At Holy Family we understand and value the extent to which science stimulates pupil’s curiosity, develops their sense of enquiry and their understanding of the world around them. At Holy Family, children learn to work as scientists, planning and undertaking practical investigations on their own and with others.
Our Science curriculum is dynamic and engaging and is enhanced with stimulating resources and challenges to ensure children receive outstanding Science lessons throughout the school.
Our Science curriculum ensures that not only are the essential skills met within each phase, but that children have a rich scientific vocabulary, an inquisitive mind, and high aspirations that will prepare them for the next steps in their education and beyond.
The curriculum provides clear progression with an investigative approach and enables children to build upon prior knowledge and develop their scientific skills. Children are taught how to observe, identify, classify, group, compare, make predictions, investigate and use fair testing in order to carry out different types of scientific enquiries.
Our Early Years Foundation Stage (EYFS) develop their Understanding of the World by covering aspects of the curriculum through People, culture and communities and The Natural World. In Key Stage 1 and 2 the science curriculum is taught through cross curricular topics and specific science lessons.
We understand the importance of nurturing curiosity in Science. Children are able to make meaningful links between other areas of the curriculum, including Maths, Literacy, History and Art. In a Science lesson at Holy Family you will find children excited and engaged, striving to pose and answer scientific questions, challenging themselves and investigating the world around them.
At Holy Family we have a great emphasis on children developing their scientific vocabulary so that they are able to challenge concepts, raise questions and develop their analytical thinking. Walking into a science lesson at Holy Family, you will be greeted by our children engrossed in scientific discussion through, for example, minibeast investigations in Year 1, recreating the human digestive system in Year 4, a heart dissection in Year 6 or melting metals in the Forest School.
Each topic is linked to a key scientist from each particular field to ensure the children understand that science is inclusive and for all and can become further inspired by the subject.
We have been awarded a Primary Science Quality Mark (PSQM) for our clear intent and aspirational vision for Science.
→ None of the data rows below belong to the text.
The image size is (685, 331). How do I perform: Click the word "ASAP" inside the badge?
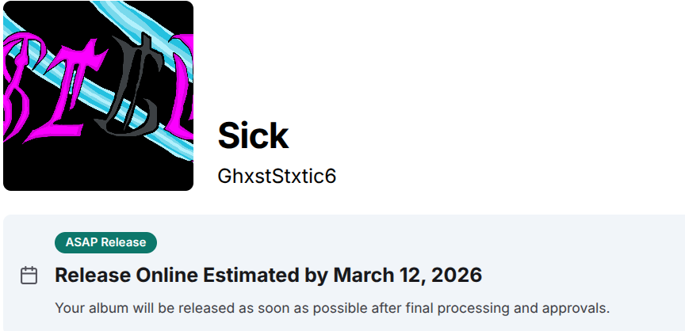[x=80, y=242]
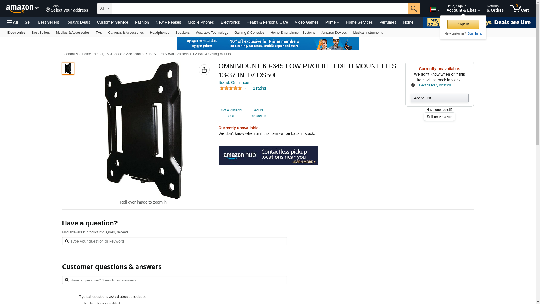Expand the All search category dropdown
540x304 pixels.
tap(105, 8)
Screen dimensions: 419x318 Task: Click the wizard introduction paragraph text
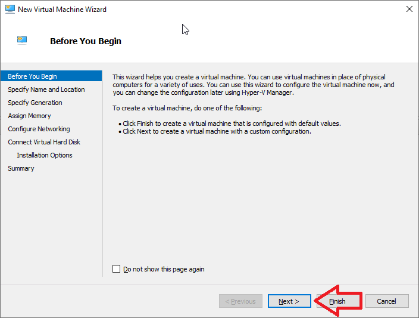pos(253,85)
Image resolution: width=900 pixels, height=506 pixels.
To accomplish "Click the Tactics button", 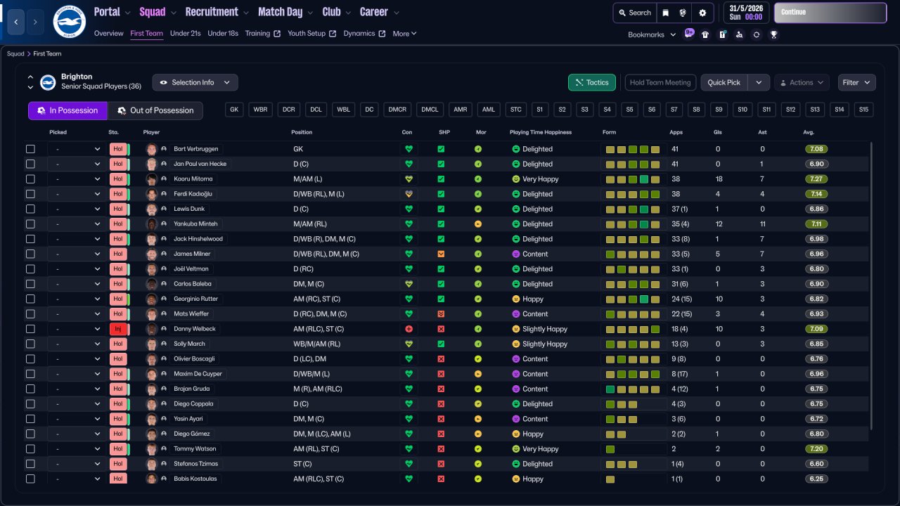I will click(x=591, y=82).
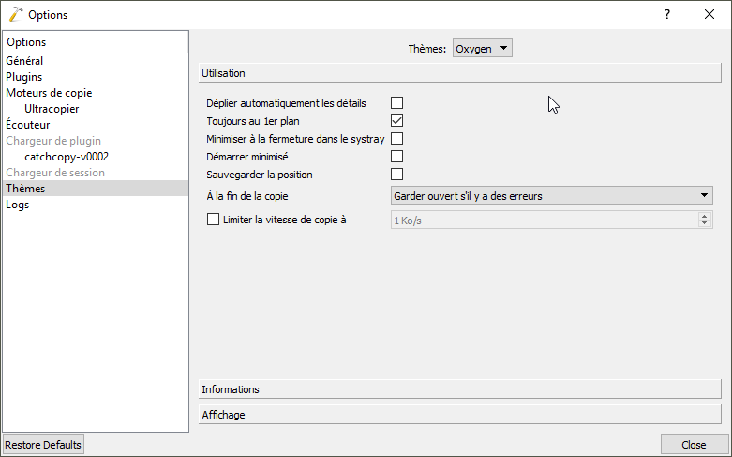Open Plugins in the sidebar list
This screenshot has width=732, height=457.
[x=24, y=77]
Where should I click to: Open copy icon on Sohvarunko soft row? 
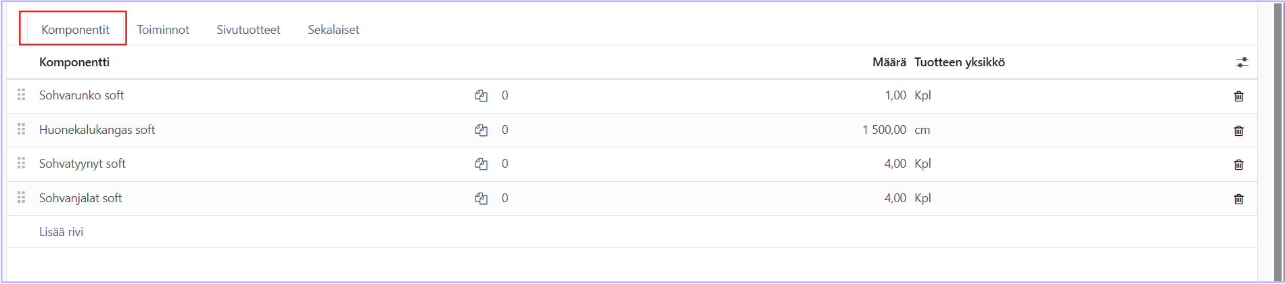click(481, 96)
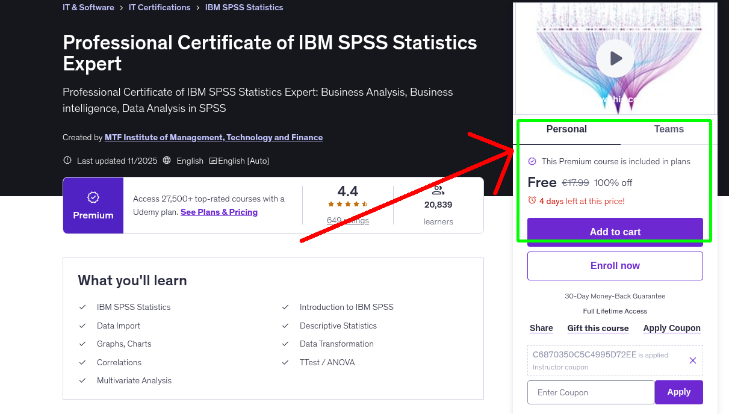Click the Premium badge icon
729x414 pixels.
coord(93,196)
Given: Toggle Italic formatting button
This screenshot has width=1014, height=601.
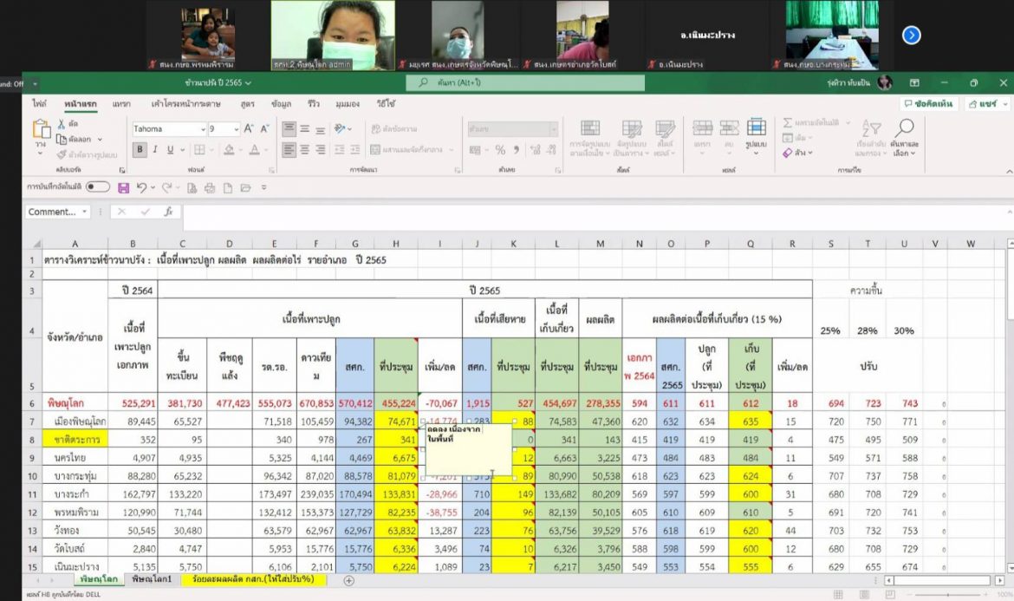Looking at the screenshot, I should coord(155,149).
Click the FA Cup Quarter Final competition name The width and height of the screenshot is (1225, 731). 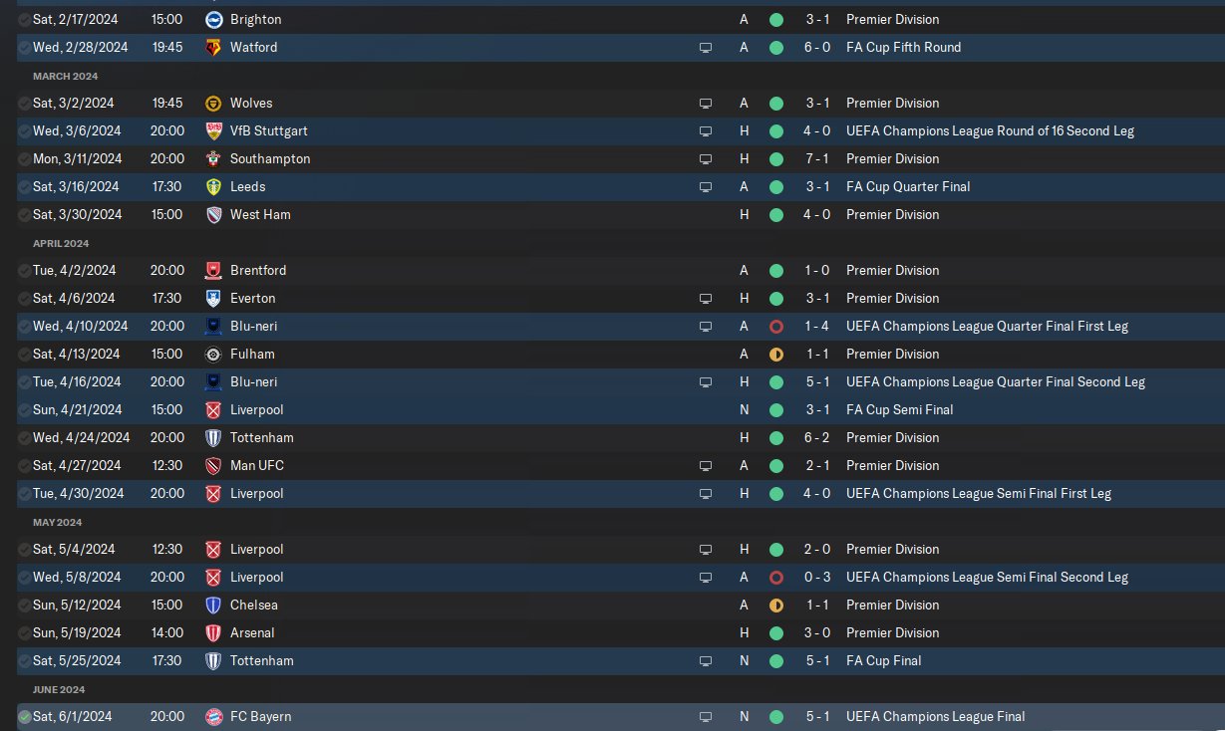[x=907, y=186]
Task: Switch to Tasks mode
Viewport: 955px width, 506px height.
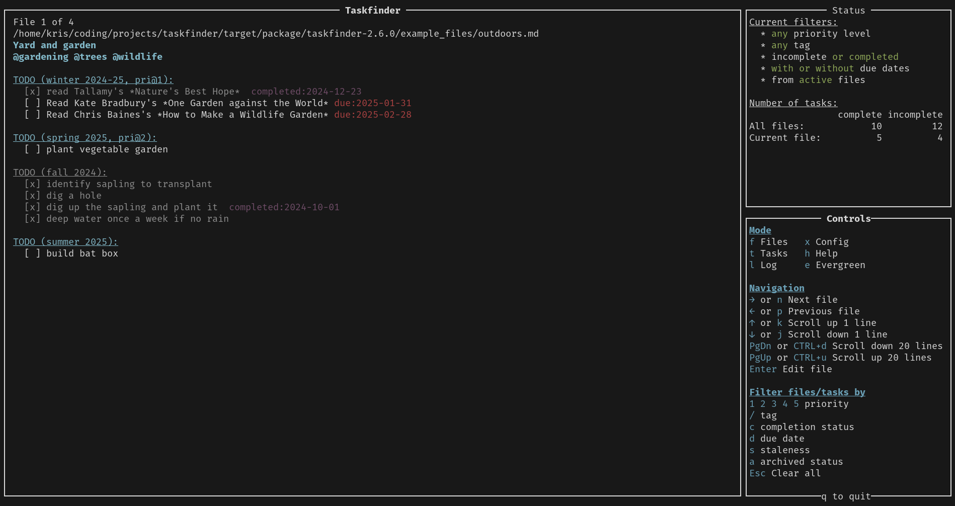Action: pyautogui.click(x=768, y=254)
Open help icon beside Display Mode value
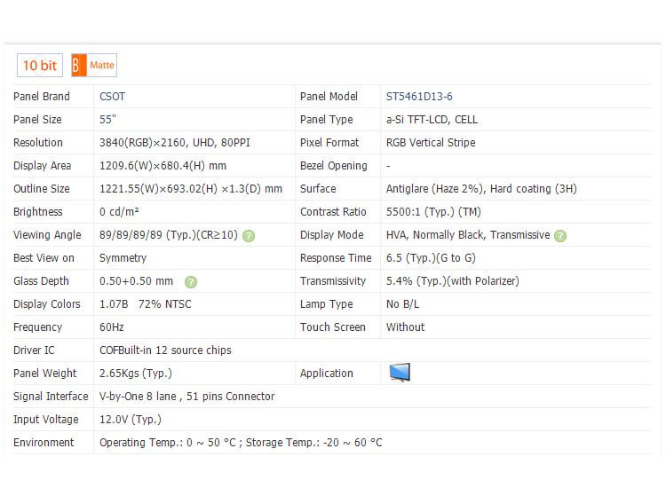This screenshot has height=488, width=666. point(560,235)
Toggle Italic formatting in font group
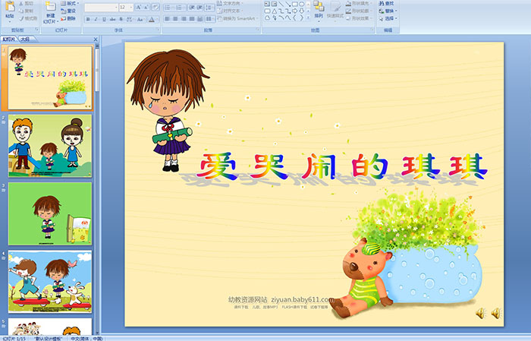 point(96,19)
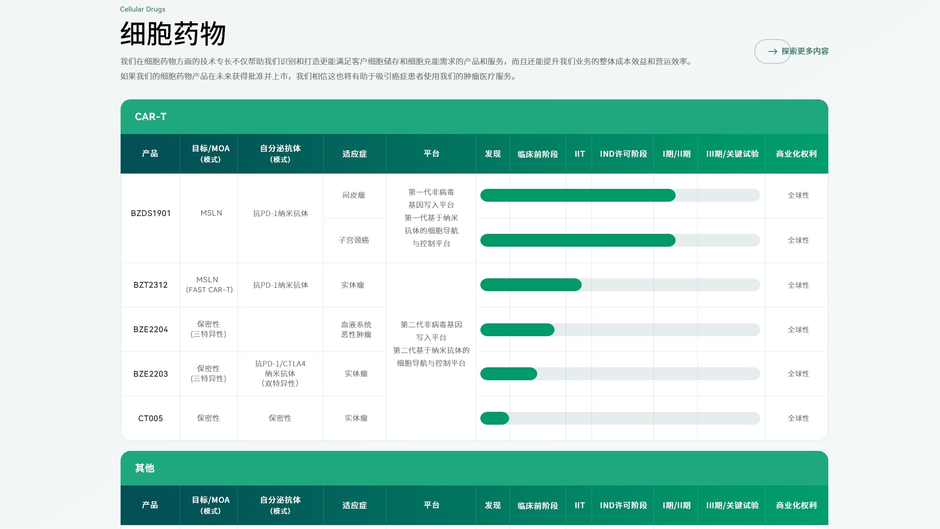Click 第一代非病毒基因写入平台 platform text
The width and height of the screenshot is (940, 529).
tap(431, 198)
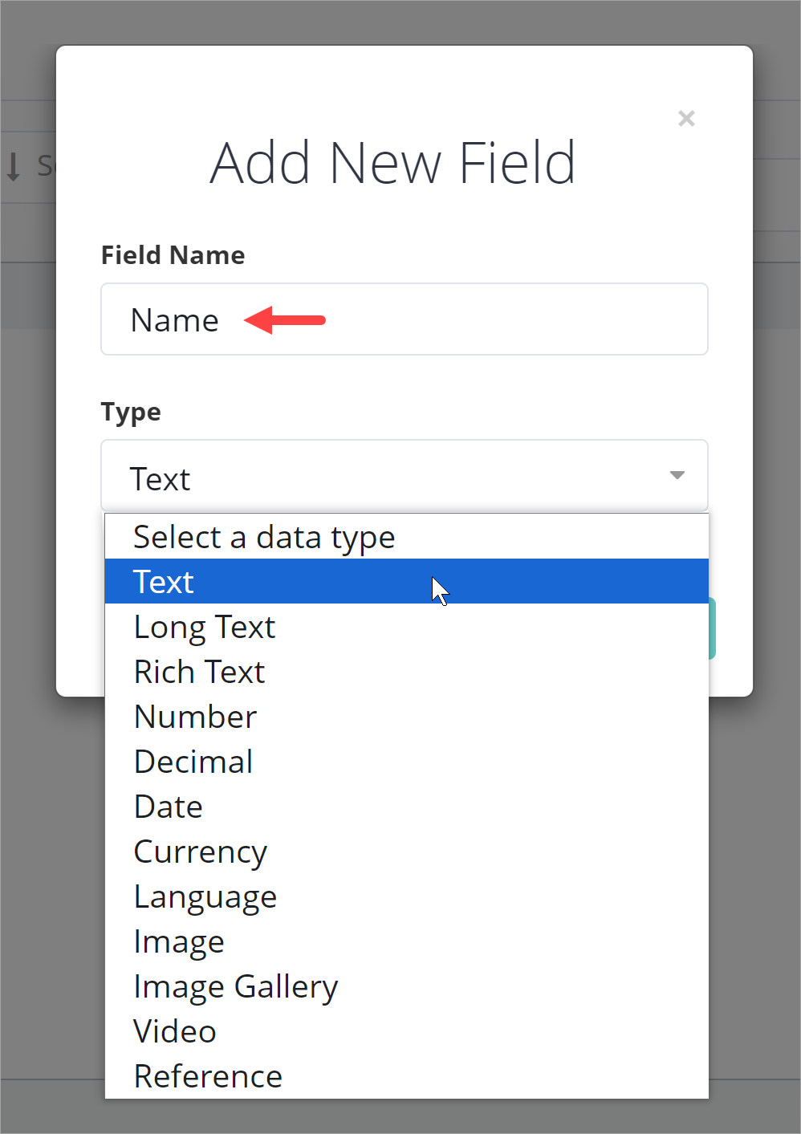The width and height of the screenshot is (801, 1134).
Task: Select the Decimal option
Action: 194,762
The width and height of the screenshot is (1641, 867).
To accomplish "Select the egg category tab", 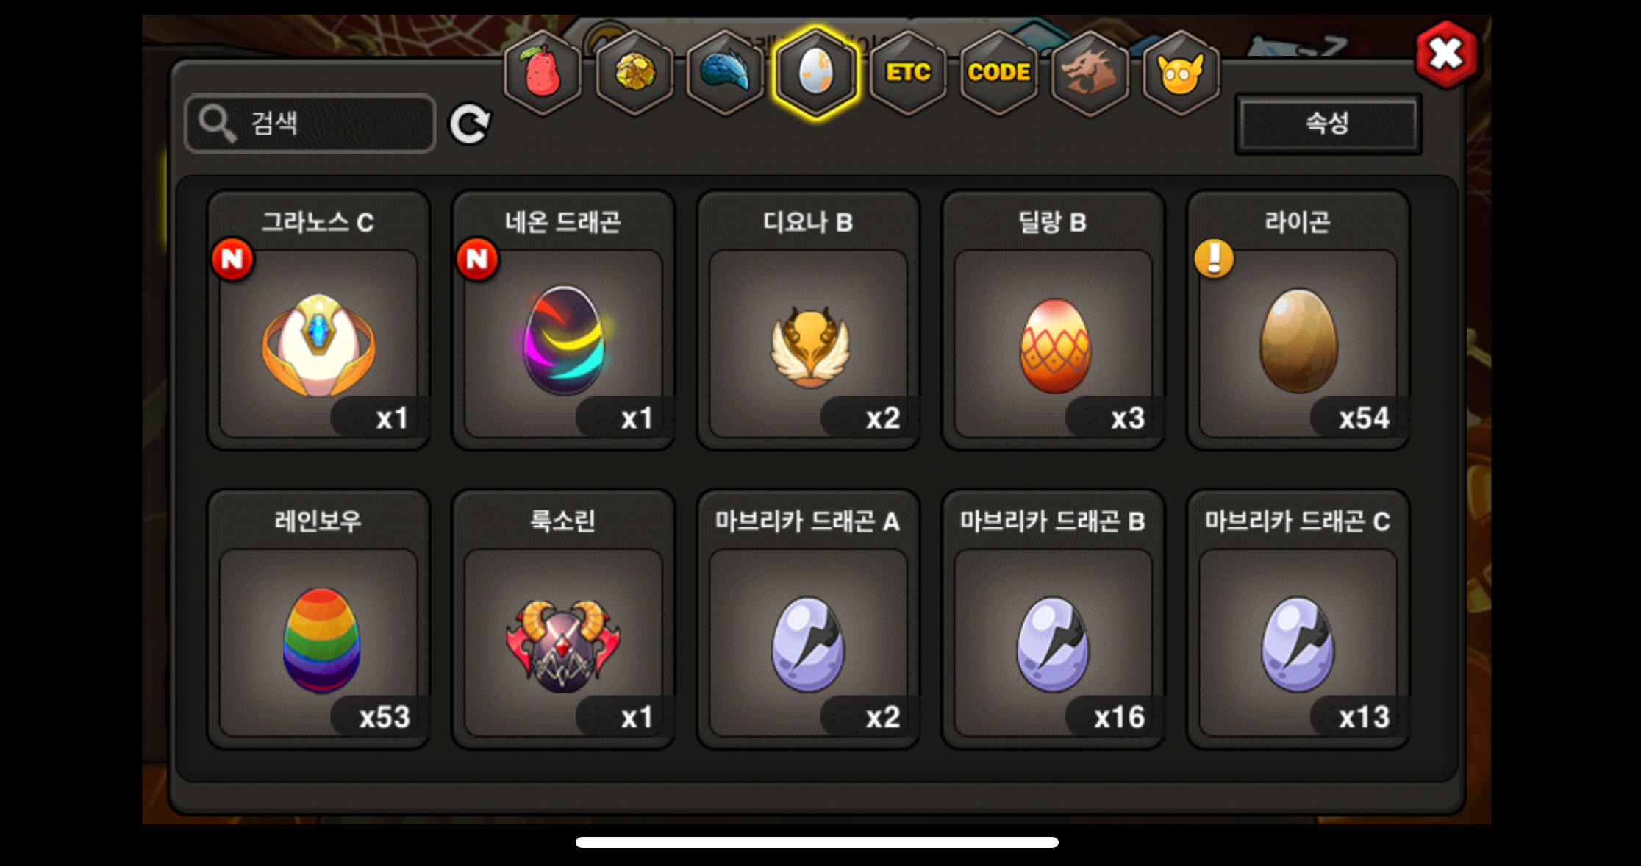I will pyautogui.click(x=816, y=72).
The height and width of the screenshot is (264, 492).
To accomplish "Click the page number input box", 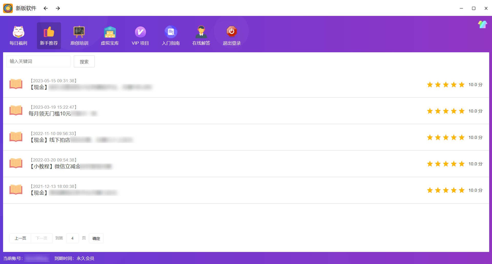I will click(x=72, y=238).
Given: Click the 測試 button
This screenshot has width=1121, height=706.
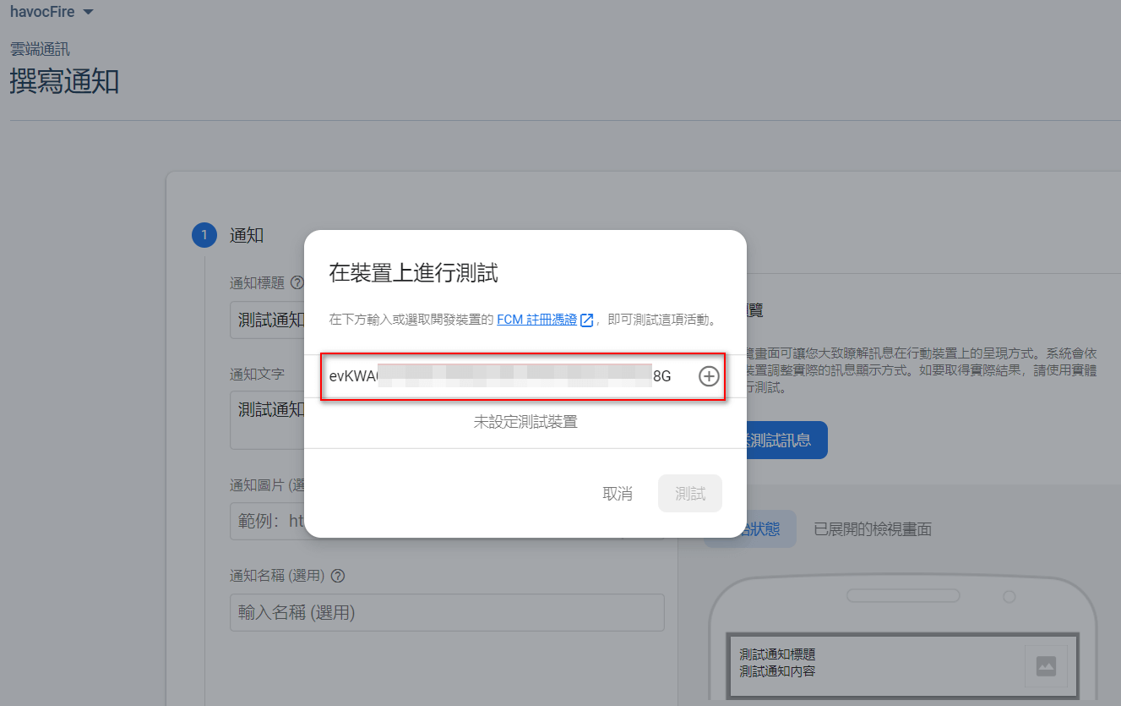Looking at the screenshot, I should pyautogui.click(x=690, y=494).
Pupils have access to a wide range of rich and varied experiences to further develop their love Science. These experiences include:
Themed weeks, Science Club, workshops, Science Trips, Reading promoted within science, famous scientists celebrated, National science days, Science Ambassadors, Worldwide Science News celebrated.
Forest School lessons enhance the pupil’s learning within science, providing exciting, creative and
thought-provoking hands-on experiences.
“In the Forest, for our topic ‘Darwins Delights', we disected owl pelettes, which we discovered are regurgitated bones and fur of other organisms that owls can’t digest. Another activity was to match up 200 year old large-scale bones of cows and horses and compare them. Finally, we built our own fire using flint and steel and learnt about the way the energy is created. It was such an exciting lesson.”
Kate, Year 6.
Year 3 were learning about Predators and invited in a host of exotic animals.
“The snake can eat something that is six times as big as its head. I also learnt that some Tarantulas have bee venom. I got to hold a Tarantula and it felt very tickly.” Laith
“The Bull Frog makes himself big and ugly to frighten off predators. They live in Africa. It does not get eaten by predators because it camouflages. It caught and ate a small insect right in front of us! It could not see the insect but knew where it was because it could hear it and then it caught the insect with its tongue.” Roisin
'The best classroom and richest cupboard are roofed only by the sky.’